General Purpose Erosion Feeder

Old Guard

In The Industry
Apr 14, 2022
54
Flowood Mississippi
Pool Size
420000
Surface
Plaster
Chlorine
Liquid Chlorine
I have just drained, cleaned, plastered and refilled my "smaller" 150,000 gallon outdoor pool in preparation for reopening in May. As I dump 50 lbs of CYA and 400 lbs of Calcium Chloride into the pool just for starters, I start thinking about erosion feeders. The way I am doing it is to pour it out of bags and then brush the resulting piles out into the pool to disperse it. Then I brush it again the next day to disburse what I missed on day one and that which had regrouped over night. Would it not be better to just dump a bag per day into a largish-general-purpose erosion feeder? Must be a flaw in my theory as I cannot readily find such a "largish-general-purpose erosion feeder" on the world-wide web.

I have a 450,000 gallon pool to fill and dose in early May. I sure you can imagine how many bags of calcium will have to be schlepped and swept in that case!
 
CYA is a mild acid.

Dumping CYA on a plaster pool floor can cause stains on the plaster floor depending on the color of the plaster. I don’t know if that is a concern in your commercial pool.
 
Calcium Chloride is exothermic when added to water. I would not add any in quantity to an erosion feeder. Bad things could happen. If you have a gutter style suction system that flows back to a surge pit, you could add it in doses there so long as you have a steady strong flow of water in it during the additions. In managing pools of that size, adding calcium flake wasn’t cause for too much concern for me as it dissolved relatively quickly.

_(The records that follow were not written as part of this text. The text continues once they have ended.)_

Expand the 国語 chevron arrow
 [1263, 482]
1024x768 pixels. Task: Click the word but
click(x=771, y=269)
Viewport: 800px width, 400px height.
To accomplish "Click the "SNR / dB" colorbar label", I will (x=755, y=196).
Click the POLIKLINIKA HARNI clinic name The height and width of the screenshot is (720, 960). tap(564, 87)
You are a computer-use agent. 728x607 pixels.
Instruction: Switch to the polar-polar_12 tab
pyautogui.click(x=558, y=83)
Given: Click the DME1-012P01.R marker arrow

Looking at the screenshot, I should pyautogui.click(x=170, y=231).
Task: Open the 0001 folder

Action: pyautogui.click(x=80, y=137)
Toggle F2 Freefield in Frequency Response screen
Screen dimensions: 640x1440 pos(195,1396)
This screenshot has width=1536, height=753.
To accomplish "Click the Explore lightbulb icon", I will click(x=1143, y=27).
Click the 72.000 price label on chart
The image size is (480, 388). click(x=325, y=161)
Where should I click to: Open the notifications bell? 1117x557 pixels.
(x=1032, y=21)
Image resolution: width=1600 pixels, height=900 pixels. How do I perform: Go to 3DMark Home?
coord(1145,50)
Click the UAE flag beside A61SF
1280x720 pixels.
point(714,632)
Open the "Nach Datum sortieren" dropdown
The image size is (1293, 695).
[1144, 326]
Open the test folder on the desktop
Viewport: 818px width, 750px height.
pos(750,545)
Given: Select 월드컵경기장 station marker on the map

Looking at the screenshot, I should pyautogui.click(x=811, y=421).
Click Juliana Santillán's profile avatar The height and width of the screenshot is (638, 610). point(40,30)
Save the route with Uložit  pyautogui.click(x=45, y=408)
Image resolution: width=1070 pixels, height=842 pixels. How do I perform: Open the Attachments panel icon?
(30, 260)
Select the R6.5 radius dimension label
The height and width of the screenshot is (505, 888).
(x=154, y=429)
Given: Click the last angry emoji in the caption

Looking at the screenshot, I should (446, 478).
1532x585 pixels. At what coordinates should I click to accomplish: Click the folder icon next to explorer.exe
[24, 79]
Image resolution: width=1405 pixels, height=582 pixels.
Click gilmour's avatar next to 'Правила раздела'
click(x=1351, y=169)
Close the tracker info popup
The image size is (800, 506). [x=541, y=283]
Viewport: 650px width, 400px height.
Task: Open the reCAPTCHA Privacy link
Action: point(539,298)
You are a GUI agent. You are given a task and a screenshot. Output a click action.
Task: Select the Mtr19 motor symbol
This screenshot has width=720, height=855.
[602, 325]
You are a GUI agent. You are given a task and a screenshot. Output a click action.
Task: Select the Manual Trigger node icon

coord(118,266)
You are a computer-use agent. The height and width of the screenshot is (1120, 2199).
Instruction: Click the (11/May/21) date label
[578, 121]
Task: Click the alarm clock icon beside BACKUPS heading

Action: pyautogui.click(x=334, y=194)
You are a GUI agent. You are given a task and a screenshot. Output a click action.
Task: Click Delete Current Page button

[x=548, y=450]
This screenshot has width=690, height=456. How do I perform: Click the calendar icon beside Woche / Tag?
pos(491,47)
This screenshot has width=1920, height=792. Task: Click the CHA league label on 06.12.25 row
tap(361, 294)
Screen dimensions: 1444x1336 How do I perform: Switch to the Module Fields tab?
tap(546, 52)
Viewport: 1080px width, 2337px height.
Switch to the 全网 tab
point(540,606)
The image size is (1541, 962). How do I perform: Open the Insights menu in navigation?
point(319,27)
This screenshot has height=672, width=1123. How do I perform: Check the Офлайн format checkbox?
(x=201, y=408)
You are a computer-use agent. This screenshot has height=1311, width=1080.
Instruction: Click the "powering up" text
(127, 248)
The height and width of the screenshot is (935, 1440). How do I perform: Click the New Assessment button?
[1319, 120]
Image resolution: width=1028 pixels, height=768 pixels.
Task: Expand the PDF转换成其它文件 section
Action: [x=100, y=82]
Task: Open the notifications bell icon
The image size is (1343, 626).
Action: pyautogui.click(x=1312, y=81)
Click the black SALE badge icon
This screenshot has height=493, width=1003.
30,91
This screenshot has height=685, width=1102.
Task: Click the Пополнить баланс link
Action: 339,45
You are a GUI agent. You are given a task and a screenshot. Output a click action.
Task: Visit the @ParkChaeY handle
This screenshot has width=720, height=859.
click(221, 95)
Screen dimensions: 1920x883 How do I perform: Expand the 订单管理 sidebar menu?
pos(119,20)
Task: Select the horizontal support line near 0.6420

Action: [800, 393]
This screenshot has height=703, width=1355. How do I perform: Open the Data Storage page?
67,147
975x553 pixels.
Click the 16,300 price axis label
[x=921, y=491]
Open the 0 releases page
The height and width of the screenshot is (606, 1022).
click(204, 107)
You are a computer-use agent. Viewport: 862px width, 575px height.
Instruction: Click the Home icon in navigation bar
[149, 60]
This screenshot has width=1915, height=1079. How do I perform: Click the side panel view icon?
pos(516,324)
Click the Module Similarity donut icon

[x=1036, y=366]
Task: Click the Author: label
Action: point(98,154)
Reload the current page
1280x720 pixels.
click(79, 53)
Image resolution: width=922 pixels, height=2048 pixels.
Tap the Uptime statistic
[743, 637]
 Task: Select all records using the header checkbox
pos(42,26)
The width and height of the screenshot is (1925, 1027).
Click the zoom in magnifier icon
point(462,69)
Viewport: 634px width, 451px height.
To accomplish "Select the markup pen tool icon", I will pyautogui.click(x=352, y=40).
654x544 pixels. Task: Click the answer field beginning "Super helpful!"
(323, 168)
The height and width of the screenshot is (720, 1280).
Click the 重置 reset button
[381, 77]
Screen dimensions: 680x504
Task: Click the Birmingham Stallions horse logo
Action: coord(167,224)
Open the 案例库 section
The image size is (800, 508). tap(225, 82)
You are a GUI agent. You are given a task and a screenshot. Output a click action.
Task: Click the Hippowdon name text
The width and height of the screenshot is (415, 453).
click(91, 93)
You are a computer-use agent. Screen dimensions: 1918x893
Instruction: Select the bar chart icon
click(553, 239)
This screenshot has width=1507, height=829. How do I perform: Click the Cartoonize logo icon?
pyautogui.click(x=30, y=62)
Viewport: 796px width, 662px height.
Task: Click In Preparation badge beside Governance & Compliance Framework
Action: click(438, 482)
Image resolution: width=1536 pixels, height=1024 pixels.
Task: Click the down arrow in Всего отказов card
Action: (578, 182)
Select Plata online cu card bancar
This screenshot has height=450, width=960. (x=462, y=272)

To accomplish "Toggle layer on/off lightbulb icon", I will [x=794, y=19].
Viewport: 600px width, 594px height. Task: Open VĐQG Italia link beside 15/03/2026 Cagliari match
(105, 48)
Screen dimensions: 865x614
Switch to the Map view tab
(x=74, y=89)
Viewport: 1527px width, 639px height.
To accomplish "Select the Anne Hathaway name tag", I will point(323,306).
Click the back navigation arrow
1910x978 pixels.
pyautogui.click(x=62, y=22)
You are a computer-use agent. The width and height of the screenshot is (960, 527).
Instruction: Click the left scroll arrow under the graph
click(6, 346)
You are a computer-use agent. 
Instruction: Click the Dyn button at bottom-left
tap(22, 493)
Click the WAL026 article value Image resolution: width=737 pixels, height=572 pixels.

As far as CYA - dissolving it in 5 gallon buckets with warm water and then adding the mix to the pool can work, but it’s messy and time consuming. Again if you have a surge pit you can dissolve it in two ways. Tie off a heavy burlap bag filled with CYA in the pit and allow it to dissolve over time or drill loads of holes in a 5 gallon bucket with a lid, add cya to that and tie it off in a surge pit. This is much like the sock method described for residential owners here. I’m a little surprised you’re adding CYA at the same time as calcium, I‘d suggest balancing every other parameter first, then finishing with the CYA when the water is in check.
 
Thanks AJW and Lake Placid. Always learning new things here. I knew to try to get to CH targets before TA but have always treated CYA in a silo. Unfortunately, I have no surge pits or tanks in my four-pool collection. The other two are indoor pools.. No CYA.